● What to work on
Each record is to be printed again exactly, though not its pictures.

● Source data

BEGIN

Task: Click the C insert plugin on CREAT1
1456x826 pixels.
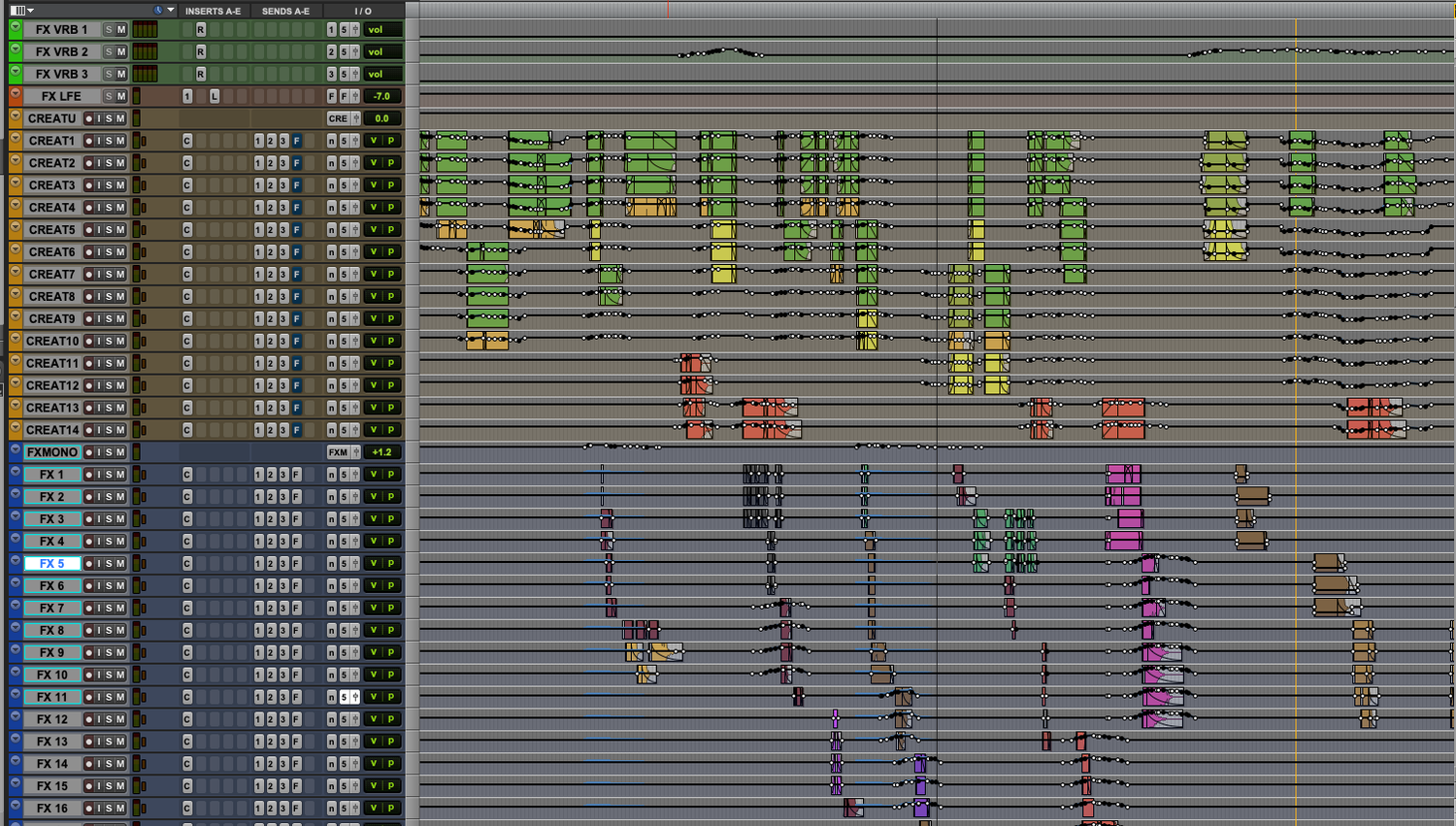Action: tap(185, 140)
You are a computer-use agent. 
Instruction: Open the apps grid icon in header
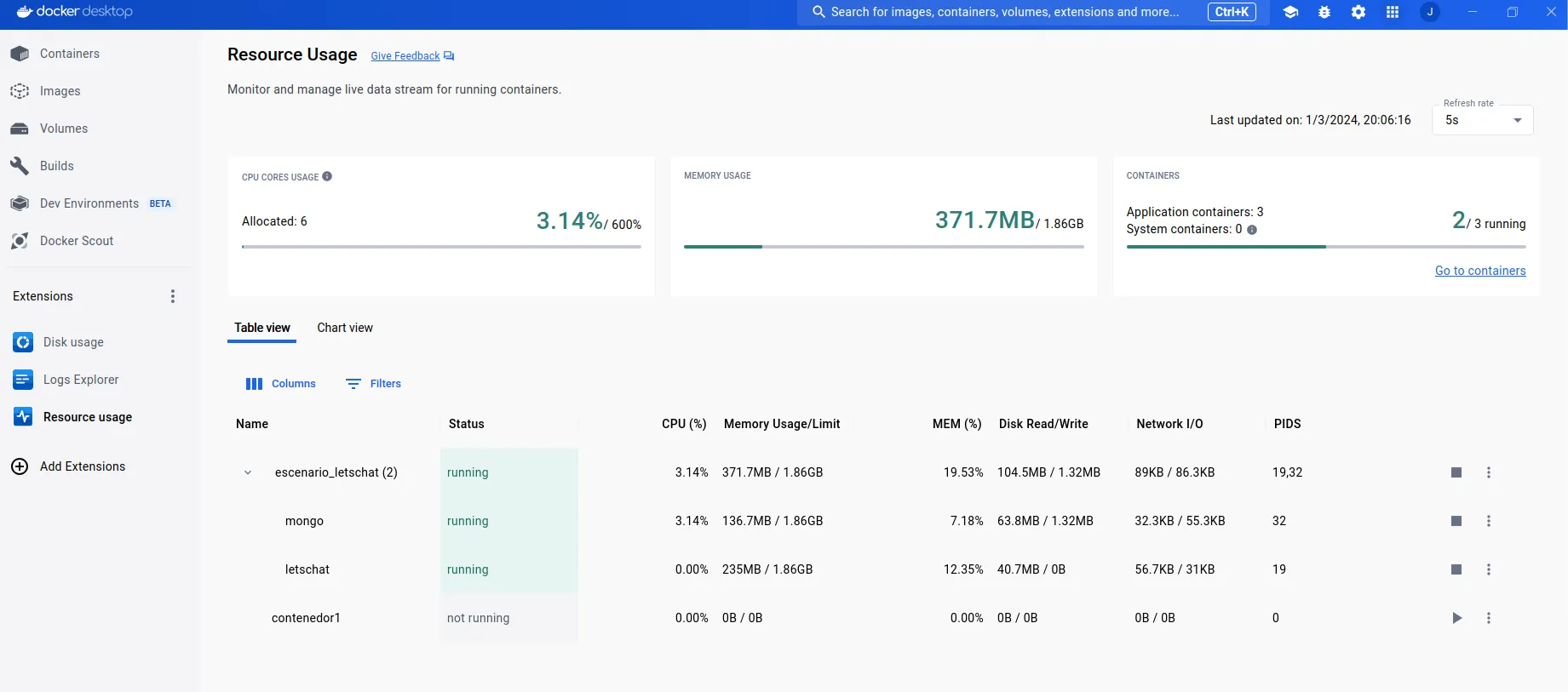[1393, 12]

END

● Exercise response
Task: Click the C insert plugin on CREAT1
1456x826 pixels.
Action: tap(185, 140)
You are a computer-use agent. 
Instruction: Open the apps grid icon in header
[1393, 12]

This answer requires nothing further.